▶ [Instructions to follow] Write out every line below, unchanged and in full.

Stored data
= = =

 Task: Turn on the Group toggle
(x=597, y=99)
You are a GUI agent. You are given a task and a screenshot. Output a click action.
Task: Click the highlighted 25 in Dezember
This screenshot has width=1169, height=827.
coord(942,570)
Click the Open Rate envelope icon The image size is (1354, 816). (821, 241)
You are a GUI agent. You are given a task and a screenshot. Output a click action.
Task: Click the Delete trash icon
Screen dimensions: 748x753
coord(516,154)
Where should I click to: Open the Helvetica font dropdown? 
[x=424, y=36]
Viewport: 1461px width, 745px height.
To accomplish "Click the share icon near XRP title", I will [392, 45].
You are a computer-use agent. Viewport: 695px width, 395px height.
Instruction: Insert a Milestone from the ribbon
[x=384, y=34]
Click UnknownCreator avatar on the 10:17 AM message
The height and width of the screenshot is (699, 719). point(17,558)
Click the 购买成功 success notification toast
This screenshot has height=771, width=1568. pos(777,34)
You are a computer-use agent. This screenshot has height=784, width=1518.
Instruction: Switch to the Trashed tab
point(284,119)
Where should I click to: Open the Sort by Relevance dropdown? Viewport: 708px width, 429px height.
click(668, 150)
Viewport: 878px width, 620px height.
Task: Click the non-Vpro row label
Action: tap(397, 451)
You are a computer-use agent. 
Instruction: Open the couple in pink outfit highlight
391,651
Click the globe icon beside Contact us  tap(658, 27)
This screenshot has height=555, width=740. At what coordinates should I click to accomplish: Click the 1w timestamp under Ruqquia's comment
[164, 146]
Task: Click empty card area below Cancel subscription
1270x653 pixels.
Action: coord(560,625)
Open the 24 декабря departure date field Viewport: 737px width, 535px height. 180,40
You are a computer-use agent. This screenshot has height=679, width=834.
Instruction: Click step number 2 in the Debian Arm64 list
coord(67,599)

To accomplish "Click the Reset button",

= = =

▶ [Task result]
 Task: Turn on the Group toggle
(x=597, y=99)
You are a GUI agent. You are given a task and a screenshot. Output a click action.
Task: Click the highlighted 25 in Dezember
This screenshot has width=1169, height=827.
coord(942,570)
Click the Open Rate envelope icon The image size is (1354, 816). (821, 241)
You are a GUI agent. You are given a task and a screenshot. Output a click action.
Task: Click the Delete trash icon
Screen dimensions: 748x753
coord(516,154)
Where should I click to: Open the Helvetica font dropdown? 
[x=424, y=36]
Viewport: 1461px width, 745px height.
To accomplish "Click the share icon near XRP title", I will [392, 45].
You are a computer-use agent. Viewport: 695px width, 395px height.
Instruction: Insert a Milestone from the ribbon
[x=384, y=34]
Click UnknownCreator avatar on the 10:17 AM message
The height and width of the screenshot is (699, 719). point(17,558)
Click the 购买成功 success notification toast
This screenshot has height=771, width=1568. pos(777,34)
You are a computer-use agent. This screenshot has height=784, width=1518.
Instruction: Switch to the Trashed tab
point(284,119)
Where should I click to: Open the Sort by Relevance dropdown? Viewport: 708px width, 429px height.
click(668, 150)
Viewport: 878px width, 620px height.
Task: Click the non-Vpro row label
Action: tap(397, 451)
You are a computer-use agent. 
Instruction: Open the couple in pink outfit highlight
391,651
Click the globe icon beside Contact us  tap(658, 27)
This screenshot has height=555, width=740. At what coordinates should I click to accomplish: Click the 1w timestamp under Ruqquia's comment
[164, 146]
Task: Click empty card area below Cancel subscription
1270x653 pixels.
Action: coord(560,625)
Open the 24 декабря departure date field Viewport: 737px width, 535px height. 180,40
You are a computer-use agent. This screenshot has height=679, width=834.
Instruction: Click step number 2 in the Debian Arm64 list
coord(67,599)

To accomplish "Click the Reset button",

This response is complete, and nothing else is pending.